England laid down a big marker
They may have allowed some late points by Scotland, but England laid down a big marker when they won their opening Six Nations match 38-18 on Saturday.
They may have allowed some late points by Scotland, but England laid down a big marker when they won their opening Six Nations match 38-18 at Twickenham on Saturday.
The win - in which the English scored four well-worked tries to the two efforts of the Scots - was based on the powerful England pack.
As always the Scots were brave for most of the first half, trailing just 11-19 at the half-time break.
However, two tries in a 10-minute period after the break took the game away from the visitors and ensured the other teams would take notice of England - runners up behind Wales last year and the only team to beat New Zealand in 2012.
Scotland's first match under Australian interim coach Scott Johnson, assisted by ex-England forward Dean Ryan, saw them score the first try of the 131st meeting between rugby's oldest international rivals as New Zealand-born wing Sean Maitland crossed on his Test debut.
But England, fresh from their record-breaking 38-21 win over world champions New Zealand last time out, hit back through Chris Ashton's 17th try in 30 Tests.
And with flyhalf Owen Farrell landing five out of five goal-kicks in the opening period, England led 19-11 at half-time.
That became 24-11 when centre Billy Twelvetrees marked his Test debut with a try shortly after the break and lock Geoff Parling increased England's lead with his first international try.
Scotland fullback Stuart Hogg, in a move started in front of his own line, scored a fine try 10 minutes from time but England replacement scrumhalf Danny Care rounded off the try-count on the stroke of full-time.
England started brightly, with Twelvetrees, in for the injured Manu Tuilagi, involved in several promising moves after Farrell's second minute penalty.
But it was Scotland, searching for only their fifth Twickenham victory in 46 matches, who scored the first try, in the 10th minute.
Hogg burst through a gap in England's defence between wing Mike Brown and prop Dan Cole before brushing aside a weak tackle from fullback Alex Goode.
The ball went inside to scrumhalf Greig Laidlaw and after prop Ryan Grant had been held up, Laidlaw passed to Maitland and he went in at the right corner.
Laidlaw missed the conversion and Scotland's lead was short-lived, with Farrell landing another penalty to make it 6-5 to England.

#### Challenges:
- A) Transcribe the match report from "The ball went" up to and including "the right corner.".
- B) List every player the match report names as scoring a try in this game.
- C) Answer these questions from the match report:
(i) What was the score at half-time?
(ii) Who was Scotland's interim coach for this match?
(iii) In which minute did Scotland score the first try?
The listing below comes from a separate source.

#### Extracted records:
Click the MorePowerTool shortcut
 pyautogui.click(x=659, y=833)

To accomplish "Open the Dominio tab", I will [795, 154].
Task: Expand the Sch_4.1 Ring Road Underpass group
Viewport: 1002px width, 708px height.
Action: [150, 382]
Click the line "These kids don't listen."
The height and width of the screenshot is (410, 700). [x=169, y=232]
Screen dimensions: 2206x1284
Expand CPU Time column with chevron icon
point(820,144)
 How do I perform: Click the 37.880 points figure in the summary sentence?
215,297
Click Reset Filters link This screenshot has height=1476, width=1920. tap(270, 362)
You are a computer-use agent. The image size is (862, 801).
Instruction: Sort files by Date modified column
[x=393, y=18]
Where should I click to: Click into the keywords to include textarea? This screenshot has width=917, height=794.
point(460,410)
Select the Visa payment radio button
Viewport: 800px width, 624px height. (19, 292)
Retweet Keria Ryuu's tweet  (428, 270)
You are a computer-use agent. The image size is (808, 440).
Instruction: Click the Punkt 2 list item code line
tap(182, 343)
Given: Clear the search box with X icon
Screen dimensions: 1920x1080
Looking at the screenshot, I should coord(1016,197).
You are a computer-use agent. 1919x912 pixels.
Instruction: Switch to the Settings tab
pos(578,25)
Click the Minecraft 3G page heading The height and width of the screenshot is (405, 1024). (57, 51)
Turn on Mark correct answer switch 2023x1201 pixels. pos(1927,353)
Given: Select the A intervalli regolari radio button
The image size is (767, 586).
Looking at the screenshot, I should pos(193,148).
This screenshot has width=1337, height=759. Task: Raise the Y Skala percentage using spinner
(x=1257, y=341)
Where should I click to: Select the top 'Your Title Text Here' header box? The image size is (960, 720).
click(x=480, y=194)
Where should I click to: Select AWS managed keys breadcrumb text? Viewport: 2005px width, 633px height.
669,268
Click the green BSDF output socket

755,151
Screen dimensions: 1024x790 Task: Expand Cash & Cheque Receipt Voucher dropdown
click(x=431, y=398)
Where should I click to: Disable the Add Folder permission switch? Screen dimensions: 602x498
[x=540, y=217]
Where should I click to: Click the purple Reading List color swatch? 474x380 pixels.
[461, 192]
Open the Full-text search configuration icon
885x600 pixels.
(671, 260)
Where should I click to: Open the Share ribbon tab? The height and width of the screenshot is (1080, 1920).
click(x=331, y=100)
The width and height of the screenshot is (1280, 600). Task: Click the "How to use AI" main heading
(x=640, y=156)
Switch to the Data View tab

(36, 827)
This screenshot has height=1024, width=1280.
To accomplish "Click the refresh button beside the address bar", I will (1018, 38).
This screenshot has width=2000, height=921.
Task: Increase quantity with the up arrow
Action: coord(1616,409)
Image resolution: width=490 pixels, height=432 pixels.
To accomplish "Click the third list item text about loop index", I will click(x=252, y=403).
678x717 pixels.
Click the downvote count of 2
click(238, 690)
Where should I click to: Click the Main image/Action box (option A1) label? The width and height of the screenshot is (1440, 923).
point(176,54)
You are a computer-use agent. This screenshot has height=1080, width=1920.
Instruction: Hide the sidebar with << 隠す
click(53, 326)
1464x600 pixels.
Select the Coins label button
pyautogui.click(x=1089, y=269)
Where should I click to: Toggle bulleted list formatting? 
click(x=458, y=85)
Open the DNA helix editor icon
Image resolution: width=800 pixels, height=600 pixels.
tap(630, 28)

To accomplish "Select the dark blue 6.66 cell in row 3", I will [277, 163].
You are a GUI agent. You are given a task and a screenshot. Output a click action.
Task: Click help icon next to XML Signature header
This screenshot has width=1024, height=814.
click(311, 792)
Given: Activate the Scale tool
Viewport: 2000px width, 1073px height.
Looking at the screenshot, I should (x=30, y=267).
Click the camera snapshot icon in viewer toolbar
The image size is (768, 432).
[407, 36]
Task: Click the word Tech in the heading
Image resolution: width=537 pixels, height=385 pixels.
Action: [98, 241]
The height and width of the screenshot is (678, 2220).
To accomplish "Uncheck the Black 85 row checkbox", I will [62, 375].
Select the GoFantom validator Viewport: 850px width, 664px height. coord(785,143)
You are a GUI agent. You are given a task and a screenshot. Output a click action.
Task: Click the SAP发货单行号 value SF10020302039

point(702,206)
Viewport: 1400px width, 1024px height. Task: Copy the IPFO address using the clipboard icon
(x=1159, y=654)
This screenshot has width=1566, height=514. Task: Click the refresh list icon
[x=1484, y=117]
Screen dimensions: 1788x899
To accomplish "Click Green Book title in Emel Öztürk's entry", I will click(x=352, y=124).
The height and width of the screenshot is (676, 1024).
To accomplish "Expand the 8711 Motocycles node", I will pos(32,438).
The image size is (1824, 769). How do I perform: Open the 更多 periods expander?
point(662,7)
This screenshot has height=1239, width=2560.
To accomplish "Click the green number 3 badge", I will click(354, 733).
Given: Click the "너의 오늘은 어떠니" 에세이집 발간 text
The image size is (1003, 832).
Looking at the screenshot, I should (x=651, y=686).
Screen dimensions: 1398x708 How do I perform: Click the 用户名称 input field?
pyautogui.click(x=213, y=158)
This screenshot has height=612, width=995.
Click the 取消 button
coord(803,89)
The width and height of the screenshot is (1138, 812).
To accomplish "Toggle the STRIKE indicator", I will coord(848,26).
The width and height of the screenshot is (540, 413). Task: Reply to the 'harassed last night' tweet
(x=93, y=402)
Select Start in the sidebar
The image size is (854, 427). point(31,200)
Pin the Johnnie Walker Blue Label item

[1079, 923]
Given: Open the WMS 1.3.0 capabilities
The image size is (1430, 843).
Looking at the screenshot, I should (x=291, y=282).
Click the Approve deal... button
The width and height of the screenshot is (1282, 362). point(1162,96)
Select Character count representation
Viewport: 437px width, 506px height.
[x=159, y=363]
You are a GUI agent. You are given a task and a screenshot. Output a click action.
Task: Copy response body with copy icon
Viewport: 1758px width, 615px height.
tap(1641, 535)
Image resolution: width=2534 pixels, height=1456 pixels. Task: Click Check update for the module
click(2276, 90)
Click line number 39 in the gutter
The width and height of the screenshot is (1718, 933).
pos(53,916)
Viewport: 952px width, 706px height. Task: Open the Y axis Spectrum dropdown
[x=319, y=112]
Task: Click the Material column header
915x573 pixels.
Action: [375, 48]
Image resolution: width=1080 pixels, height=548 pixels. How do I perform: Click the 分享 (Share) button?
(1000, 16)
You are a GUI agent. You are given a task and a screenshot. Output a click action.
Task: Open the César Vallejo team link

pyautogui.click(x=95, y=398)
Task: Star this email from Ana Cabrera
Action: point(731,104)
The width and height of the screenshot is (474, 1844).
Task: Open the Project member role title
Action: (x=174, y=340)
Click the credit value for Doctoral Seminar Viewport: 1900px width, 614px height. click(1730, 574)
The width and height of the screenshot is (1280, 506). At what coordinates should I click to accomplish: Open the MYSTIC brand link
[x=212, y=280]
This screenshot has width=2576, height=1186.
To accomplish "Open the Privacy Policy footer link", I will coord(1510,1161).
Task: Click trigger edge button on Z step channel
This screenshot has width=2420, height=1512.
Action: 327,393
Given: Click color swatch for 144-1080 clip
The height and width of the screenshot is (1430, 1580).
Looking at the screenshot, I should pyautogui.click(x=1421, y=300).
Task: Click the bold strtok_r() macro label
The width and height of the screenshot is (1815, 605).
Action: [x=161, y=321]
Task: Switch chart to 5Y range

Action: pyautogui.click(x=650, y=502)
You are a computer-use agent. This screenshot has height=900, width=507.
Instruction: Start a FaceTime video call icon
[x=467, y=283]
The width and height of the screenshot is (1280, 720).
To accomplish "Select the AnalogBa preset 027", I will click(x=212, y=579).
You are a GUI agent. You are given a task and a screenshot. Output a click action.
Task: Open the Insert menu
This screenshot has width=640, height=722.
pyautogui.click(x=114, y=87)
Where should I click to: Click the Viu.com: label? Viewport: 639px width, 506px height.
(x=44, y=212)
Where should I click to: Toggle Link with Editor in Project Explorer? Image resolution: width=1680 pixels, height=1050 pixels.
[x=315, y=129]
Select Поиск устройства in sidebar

#### Responses to the tasks:
- A)
The ball went inside to scrumhalf Greig Laidlaw and after prop Ryan Grant had been held up, Laidlaw passed to Maitland and he went in at the right corner.

- B) Sean Maitland, Chris Ashton, Billy Twelvetrees, Geoff Parling, Stuart Hogg, Danny Care

- C)
(i) England led 19-11.
(ii) Scott Johnson
(iii) The 10th minute